The city of New York recently announced a pilot program that will turn pay phone kiosks throughout the metropolis’ five boroughs into free-to-access Wi-Fi hotspots with ten locations already being active. The government program aims to convert a number of unused or otherwise obsolete pay phones in the city into useful Wi-Fi hotspots. The operations are started in Manhattan, Queens, and Brooklyn with more locations planned for the Bronx and Staten Island.
According to Rahul Merchant, the city’s chief information officer, “we are taking an existing infrastructure and leveraging it to provide more access to information.” The idea makes perfect sense as cell phones further continue to saturate the U.S. market. New York City’s 12,000 pay phone kiosks go largely unused. Instead of paying for a slowly dying technology, telephone operators have joined forces with the city to divert funds toward the Wi-Fi conversion which costs roughly $2,000 per installation. To justify the added expense operators hope the project will increase advertising revenue.
During the conversion process, a wireless router is added to the existing kiosk hardware and residents can take advantage of the free Wi-Fi access 24 hours a day without charge, though the range of the routers is limited to a few feet.
For those of you who are in New York City, you can test one of these pilot pay phone kiosks by going to the following locations:
- Brooklyn Heights-Cobble Hill: 545 Albee Square and 2 Smith Street
- Astoria: 30-94 Steinway Street
- SoHo: 402 West Broadway
- Fur-Flower District: 458 Seventh Avenue
- Theater District-Clinton: 28 West 48th Street
- Grand Central-United Nations: 410 Madison Avenue
- Midtown-Clinton: 1609 Broadway and 1790 Broadway
- Upper West Side: 230 West 95th Street
Despite the pay phone kiosks slowly dying, the city’s government is still iffy about completely removing the pay phones as 27 million were made from the kiosks last year, not including 911 emergency calls.

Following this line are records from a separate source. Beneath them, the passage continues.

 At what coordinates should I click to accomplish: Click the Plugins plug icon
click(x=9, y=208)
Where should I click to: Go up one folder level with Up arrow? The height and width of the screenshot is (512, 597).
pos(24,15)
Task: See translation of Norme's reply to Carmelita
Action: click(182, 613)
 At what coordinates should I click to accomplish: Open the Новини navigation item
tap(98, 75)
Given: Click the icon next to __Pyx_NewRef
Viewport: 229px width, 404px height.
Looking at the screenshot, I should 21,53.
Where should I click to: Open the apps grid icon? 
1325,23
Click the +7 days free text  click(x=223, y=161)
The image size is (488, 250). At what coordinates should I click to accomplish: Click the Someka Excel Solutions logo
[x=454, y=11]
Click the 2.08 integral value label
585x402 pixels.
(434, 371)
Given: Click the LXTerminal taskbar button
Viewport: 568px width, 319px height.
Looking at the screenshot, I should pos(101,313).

The government continues to look at other solutions such as touchscreen map booths or powering stations as a way to improve the technology at kiosks in the boroughs.
The idea is quite brilliant and should be beneficial to those who want to leverage using Wi-Fi to help watch their bandwidth limits. It should particularly be useful to those who bought Wi-Fi only iPads as you’ll have another venue to use it without having to tether. As the number of booths Wi-Fi increase, the convenience for the general public will also increase.